### ARTÍCULO:
────────────────────────────────────────

Quienes entendemos por fe religiosa una búsqueda, un camino, un compromiso, una confianza en la existencia de un Ser que nos ama y que da sentido a nuestra vida, y al que imperfectamente, con nuestras palabras, llamamos con diferentes nombres (según cada tradición religiosa), pero que verdaderamente es el innombrable, el inexpresable, el inexplicable, … tenemos que aceptar que la visión religiosa de la vida, especialmente tal como muchos hoy la entienden (o la malentienden), no es el único mapa que orienta a las personas hacia la liberación humana. Hay pluralidad de sentidos de la vida, de cosmovisiones, de sistemas de orientación. Nadie abarca la totalidad de la verdad, que, sin embargo, todos buscamos.

La progresiva secularización, que ha ido de la mano del desarrollo de la democracia y de la autonomía de la razón, ha introducido muchas sospechas sobre los absolutismos. La Gran Realidad, el Gran Misterio de la vida, nos abraza a todos, aunque no lo busquemos, pero nadie tiene los brazos suficientemente largos para abrazarlo a Él.

Por eso, la laicidad, con su secularización por un lado y su pluralismo por otro, es la gran oportunidad de coger manos de otros (sin que nos creamos obligados a lavar las nuestras después) para buscar juntos y hacer un mundo más humano y más habitable. La credibilidad de un mensaje nunca nace del aislamiento de quien lo transmite ni de la imposición a los otros de ese mensaje o de sus aplicaciones concretas. No se trata de negar la parte de verdad que cada uno tiene la impresión o la confianza de estar encontrando; lo que la laicidad niega, y con razón, es la pretensión de absoluto de cada descubrimiento y de su imposición al conjunto de las personas.

Aspectos de la oportunidad

La laicidad es una oportunidad tanto para creyentes como para no creyentes, porque la búsqueda y el encuentro son una necesidad de todos; pero aquí vamos a referirnos a la oportunidad que representa para los creyentes, después de una historia de dogmatismos, hogueras para herejes y brujas, e intolerencia fanática en algunos casos, aun reconociendo que todo eso no tiene nada que ver con la fe y que tampoco todos los creyentes, ni mucho menos, se han comportado así.

El primer aspecto de la oportunidad que se presenta es renunciar a los conceptos de personas elegidas, pueblo elegido, religión elegida, revelación exclusiva…, aceptando, a cambio, el papel de ser testigos de una fe que se expone pero no se impone.

────────────────────────────────────────

Datos de señalamiento para capturas de pantalla y páginas:
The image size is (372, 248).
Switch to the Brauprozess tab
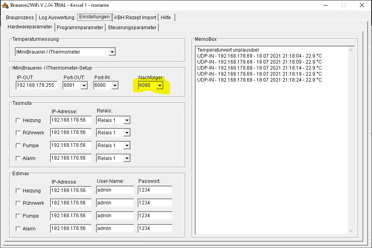click(x=20, y=18)
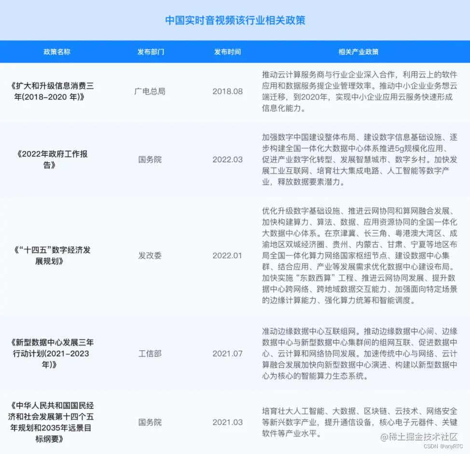Select the 发布时间 column header

pos(227,52)
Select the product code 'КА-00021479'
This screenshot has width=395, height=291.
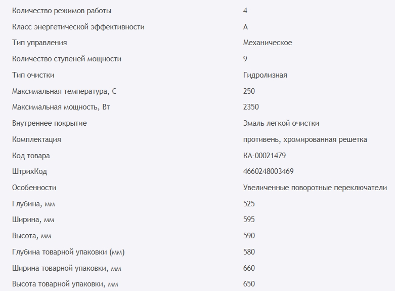268,156
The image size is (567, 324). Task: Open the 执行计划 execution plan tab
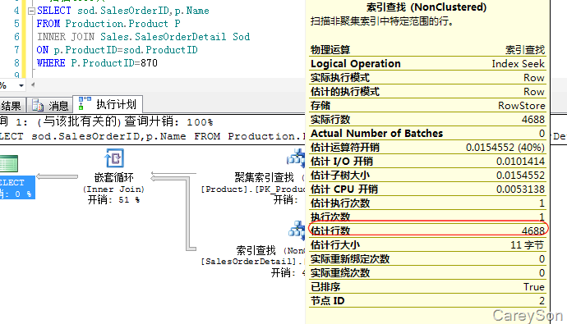[x=108, y=104]
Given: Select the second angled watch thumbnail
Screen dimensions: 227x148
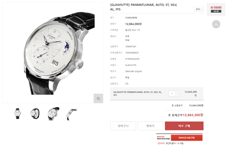Looking at the screenshot, I should pos(35,114).
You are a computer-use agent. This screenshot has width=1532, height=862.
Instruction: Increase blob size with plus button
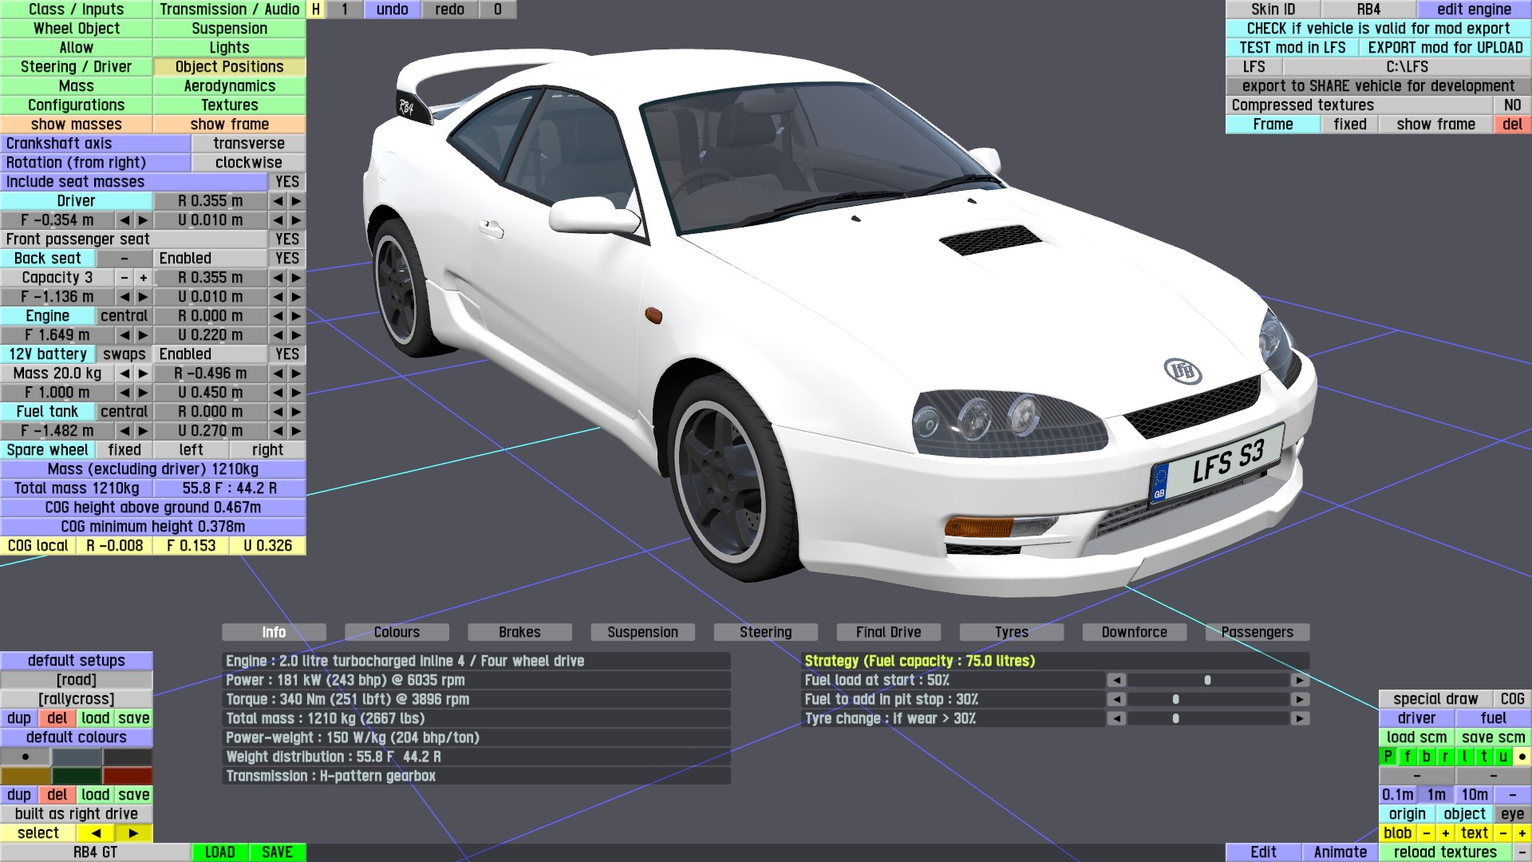(1445, 833)
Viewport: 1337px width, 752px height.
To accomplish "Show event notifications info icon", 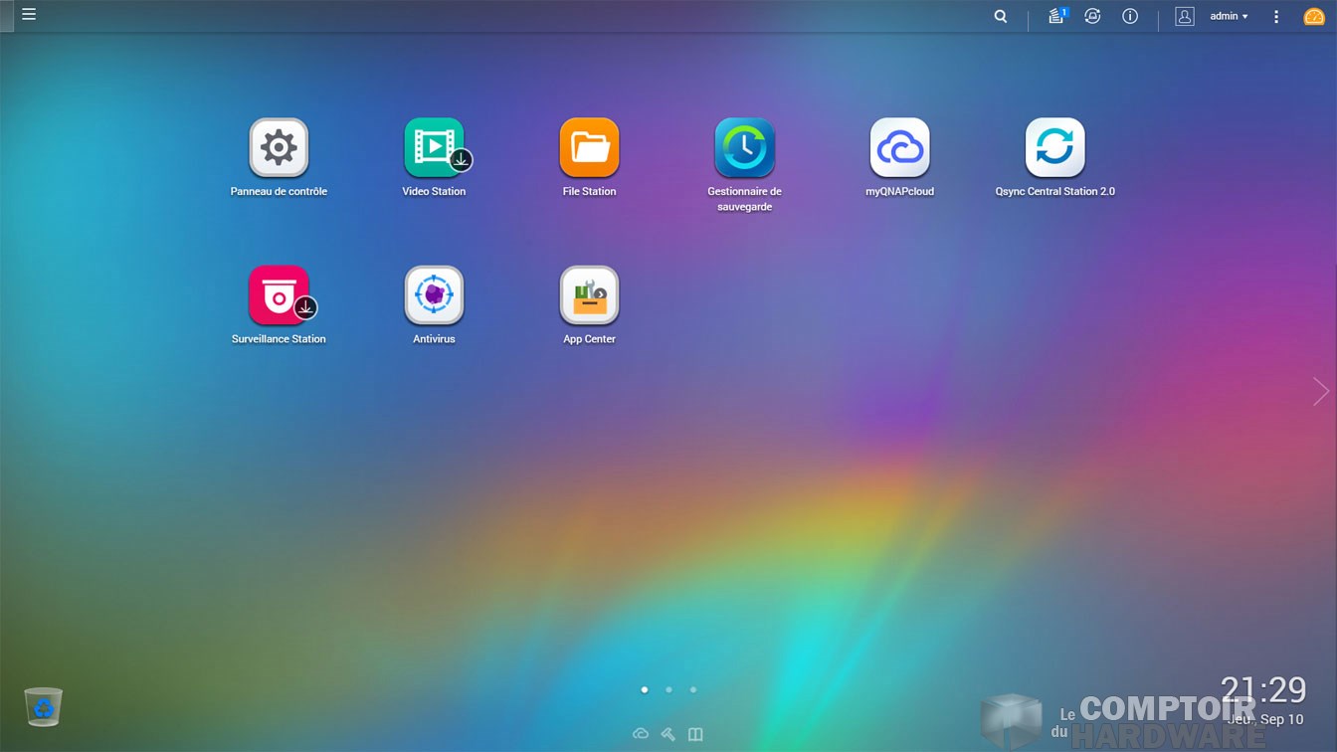I will 1130,16.
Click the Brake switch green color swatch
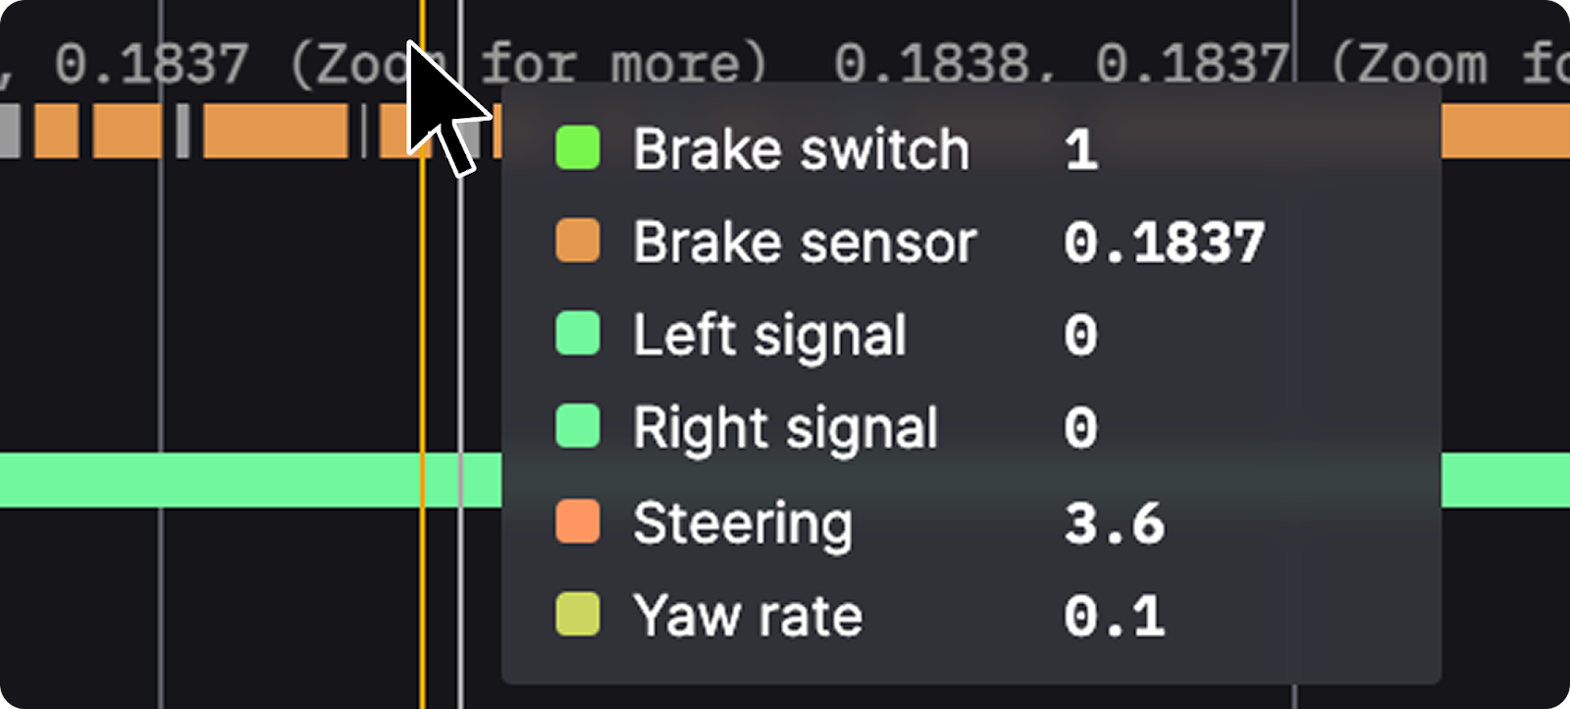The height and width of the screenshot is (709, 1570). pos(577,149)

────────────────────────────────────────

### TAREAS:
A. Según el artículo sobre la laicidad, ¿por qué la laicidad es "la gran oportunidad de coger manos de otros"? Responda en una a tres oraciones.
B. Retome el artículo sobre la laicidad justo después de su última oración y continúelo.

### RESPUESTAS:
A. La secularización, unida al desarrollo de la democracia y a la autonomía de la razón, ha introducido sospechas sobre los absolutismos. El Gran Misterio de la vida nos abraza a todos, pero nadie tiene los brazos suficientemente largos para abrazarlo. Por eso la laicidad permite buscar junto con otros y hacer un mundo más humano y más habitable.

B.
Inmediatamente detrás, iría la convicción de que la razón y la ciencia (desde la genética y la física hasta la antropología, la psicología y la sexología) no son siervas de la fe (o de la teología), como todavía algunos parecen seguir considerando. No se puede estar al acecho de casi cada nueva aportación de la ciencia para armarse de prejuicios y de moralismos que, muchas veces, se demuestra al poco tiempo que sólo sirven para hacer el ridículo. Siguiendo la actitud de Jesús, podría decirse: “dad a la ciencia lo que es de la ciencia y a Dios lo que es de Dios”.

Seguidamente, iría la ética: una moral laica, no religiosa, autónoma, compartida con todos, basada en la razón y en la experiencia, aprovechando la herencia y las aportaciones actuales de las tradiciones religiosas, pero sin que ninguna de éstas intente imponer su ética de máximos a las otras tradiciones ni a quien no quiere saber nada de ninguna; confiando, sobre todo, en que la persona humana tiene capacidad de descubrir, evolucionar y rectificar.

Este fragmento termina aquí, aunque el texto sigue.